# Which racks in vertical smoker?



## scbaird (Jul 11, 2009)

Just curious which rack positioning you all use in a vertical smoker. I have a Brinkmann two door model that has four possible positions - from lowest to highest. It only came with two racks and I have used several different positions but don't really know if I prefer one setting over the other. So far so good but I'd like to learn from others experience as to what has been gained or lost from using the different settings if anything.

Here is a pic of what's cooking this morning - you can see the slots for the possible rack positions:




Your thoughts?

Also - has anyone found an easy, cost effective way to add racks?


----------



## flash (Jul 11, 2009)

Well, the only real difference is the temps at each grate level can be different. I find the top rack can be as much as 25 to 50º different than the one closer to the heat. You can either add a few more gauges or some oven temp gauges to see how it varies.
 Unless you can find some rack that fit, the only option is to purchase additional racks from Brinkman.

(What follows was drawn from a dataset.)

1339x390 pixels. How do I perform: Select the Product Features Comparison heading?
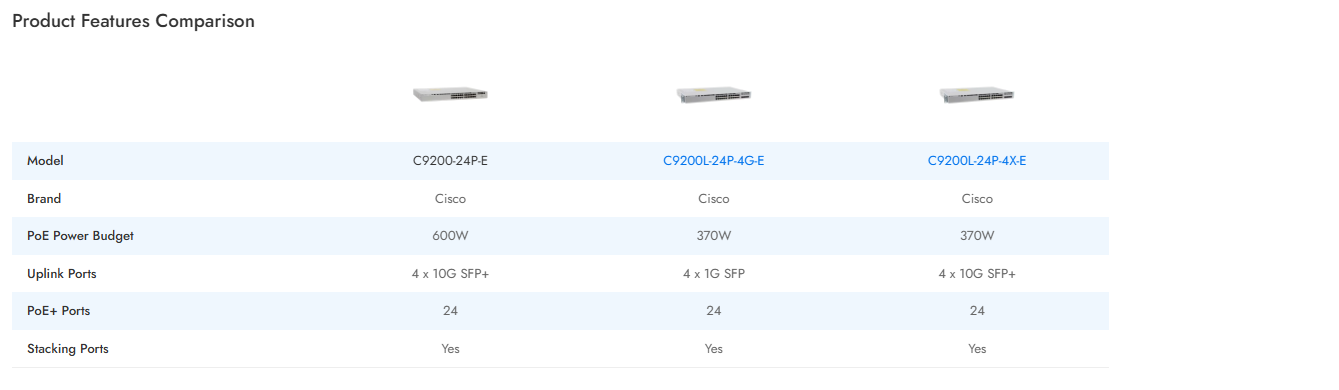(133, 21)
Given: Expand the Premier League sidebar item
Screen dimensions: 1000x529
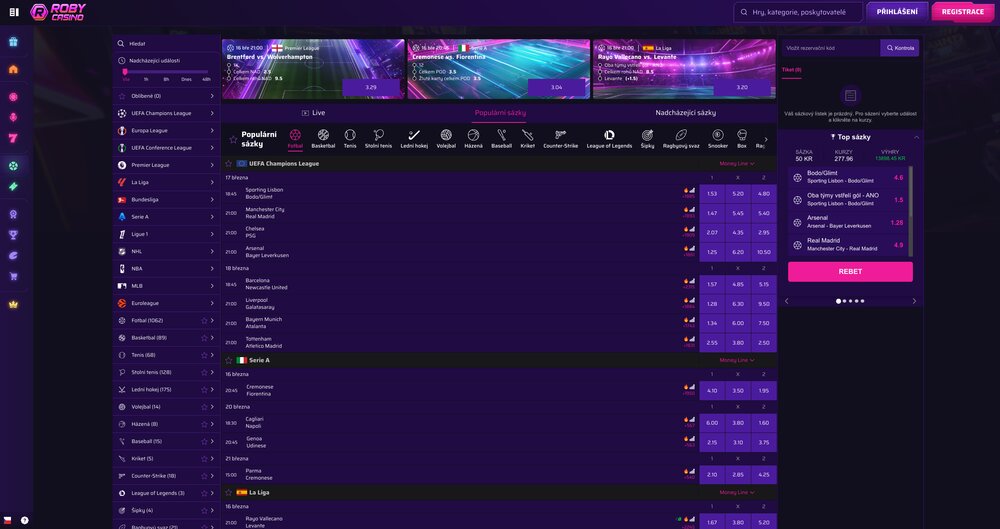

 Also, if you could. In the Photobucket upload area, locate the upload options and select 800 pixels wide as your photo upload. This will keep members from having to scroll right to view the whole photo.


----------



## coachin&smokin (Jul 11, 2009)

In my smoke hollow #5 the highest rack is the hottest and it can vary greatly Whatever meat I needed to be more stable was placed directly above the water pan/heat with the temp probe.  I knew the top rack would be off quite a bit.


----------